Document section:
Rancher Labs has long been considered a pioneer in cloud-native container orchestration. The market-leading Kubernetes management platform (acquired by SUSE in late 2020) is entirely open source, meaning users retain maximum flexibility with no vendor lock-in.

Today, Rancher manages dozens of open source projects (including its flagship Rancher Manager), which pull in thousands of different dependencies. That creates the potential for open source license compliance and security concerns — not to mention countless hours of precious engineering time spent on open source management.

But since it was founded nearly a decade ago, Rancher has continuously fostered a culture of innovation. In that spirit, Rancher recently made significant advancements to its open source management program by implementing FOSSA Software Composition Analysis.

With FOSSA, Rancher has successfully automated numerous mission-critical open source management processes, including:

  • Identifying direct and transitive dependencies
  • Implementing OSS license compliance policies at scale
  • Alerting relevant team members to an issue
  • Remediating vulnerabilities and licensing issues
  • Generating compliance reports

“We’re really excited about continuing to work with FOSSA moving forward, and that’s not just at the engineering management levels, but at the upper levels of the company who are very pleased with what we’ve done with FOSSA,” says Hayden Barnes, Rancher’s Senior Engineering Manager.

Supplied data:
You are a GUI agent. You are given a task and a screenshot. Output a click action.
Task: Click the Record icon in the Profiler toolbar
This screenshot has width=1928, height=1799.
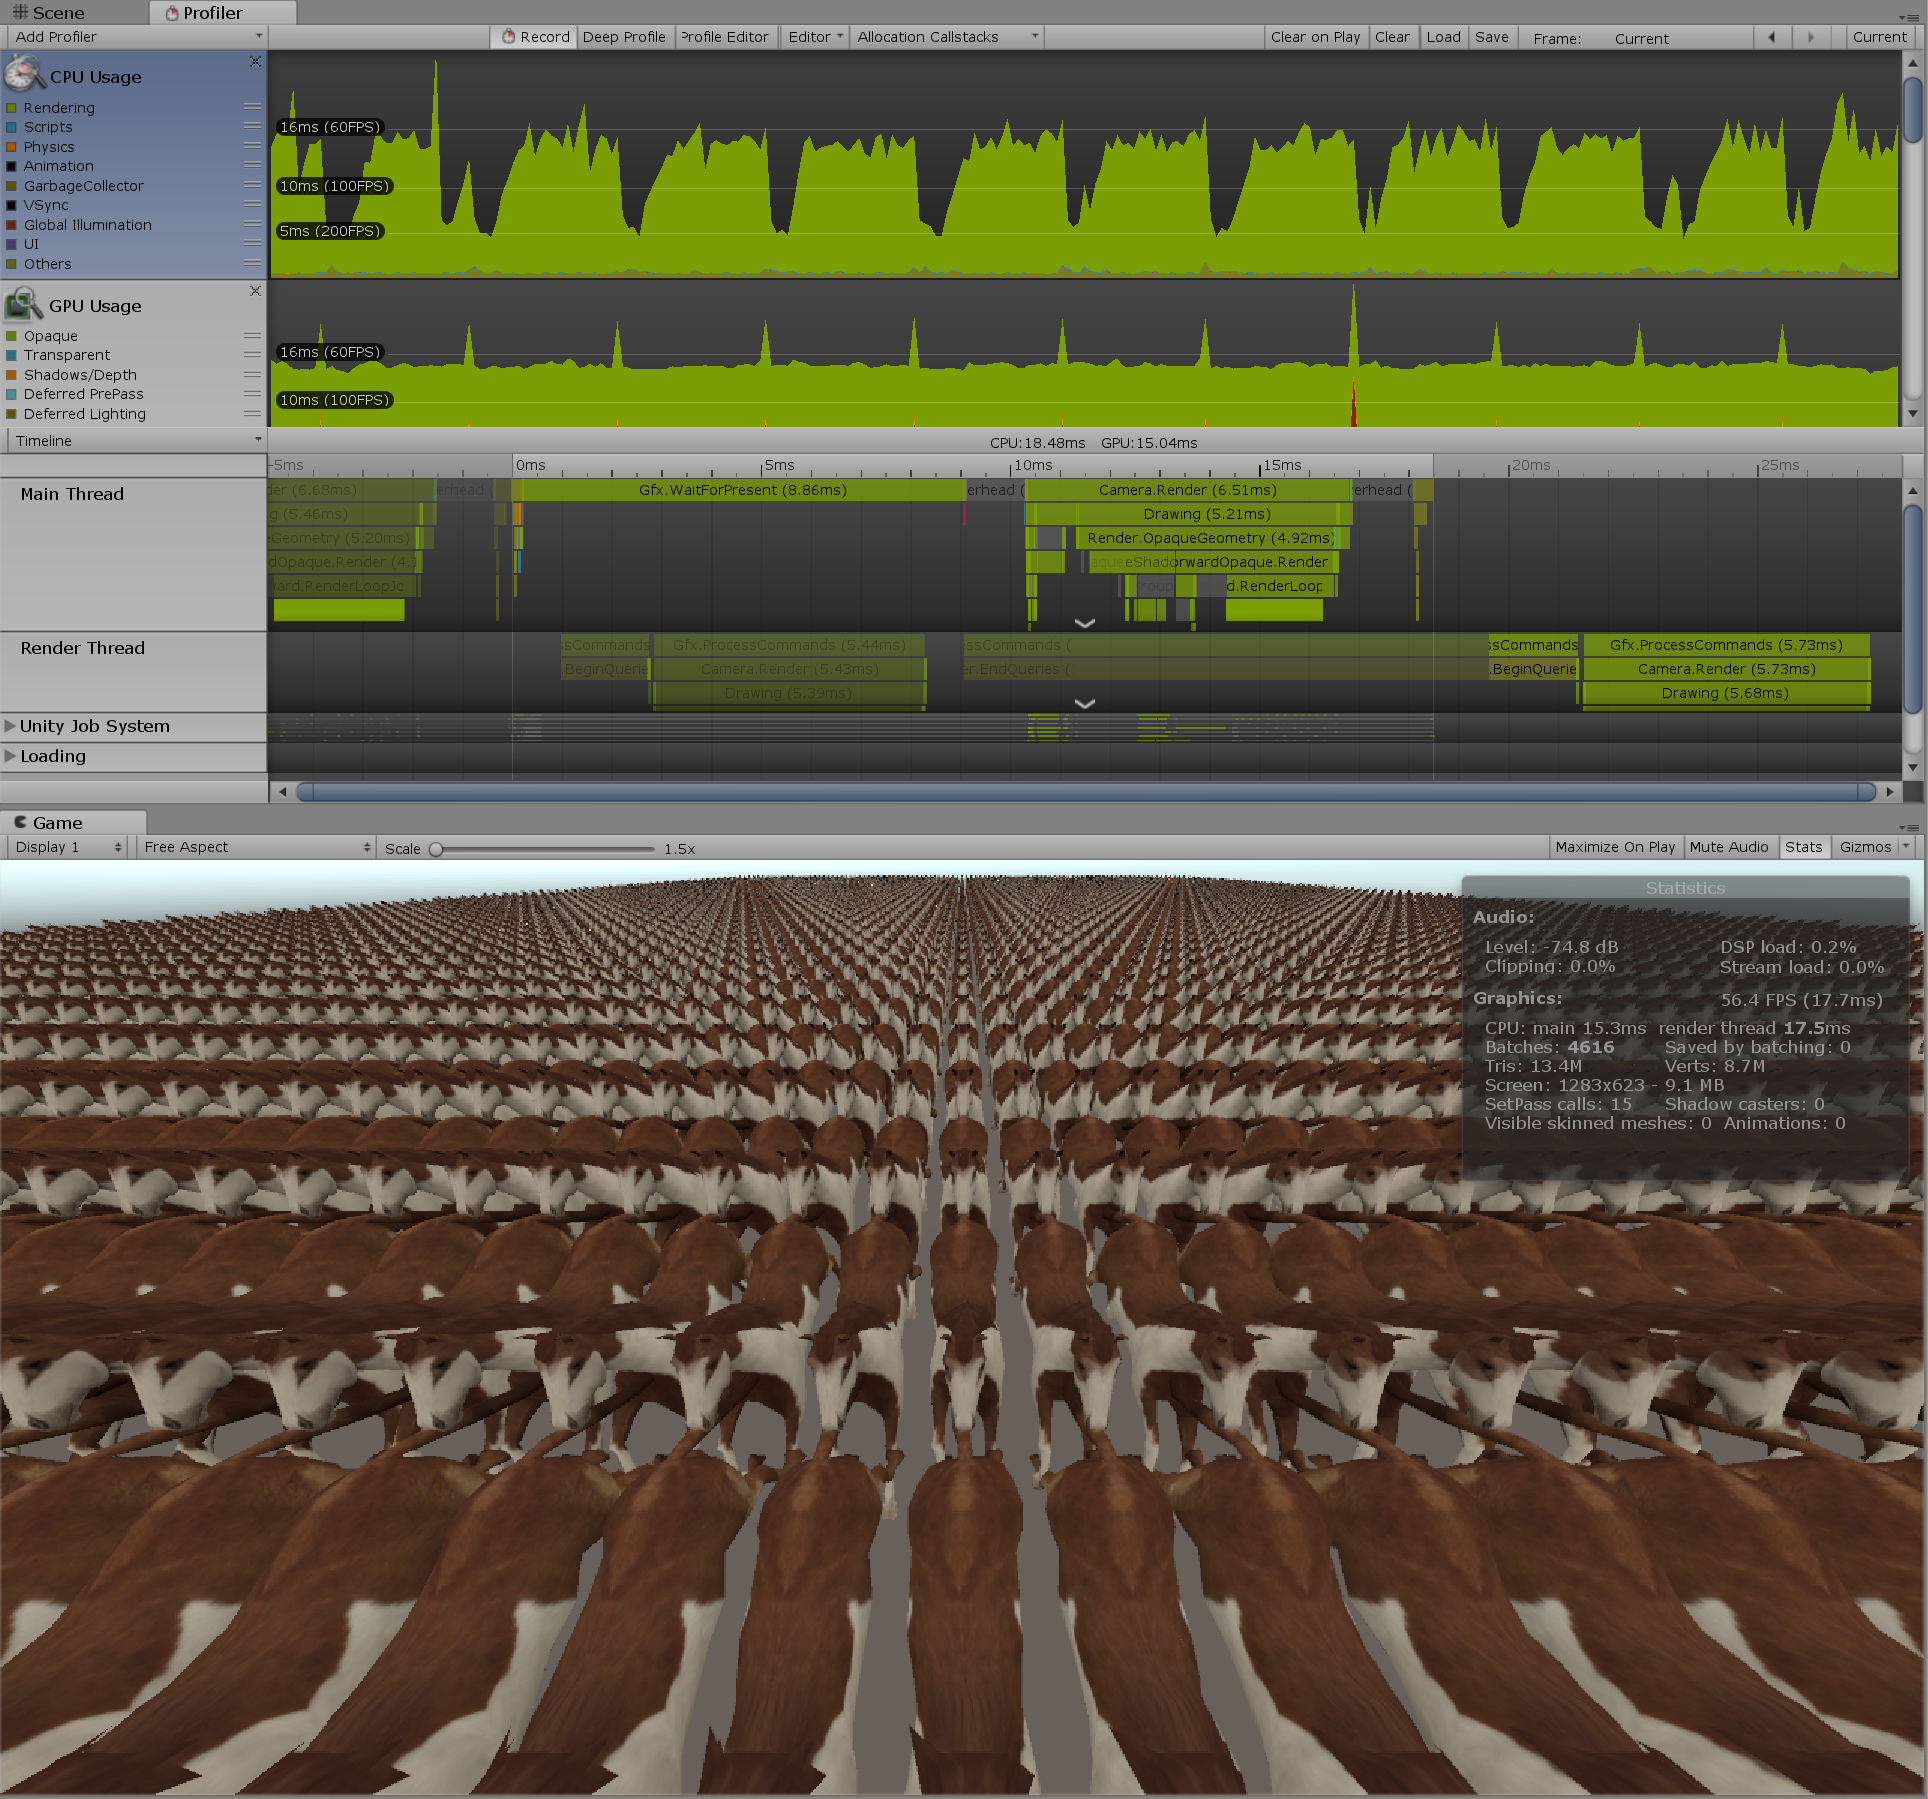click(x=510, y=36)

Task objective:
The text about Rancher above names the open source management processes that Rancher automated with FOSSA. List every one of them.

Output of the exercise:
- Identifying direct and transitive dependencies
- Implementing OSS license compliance policies at scale
- Alerting relevant team members to an issue
- Remediating vulnerabilities and licensing issues
- Generating compliance reports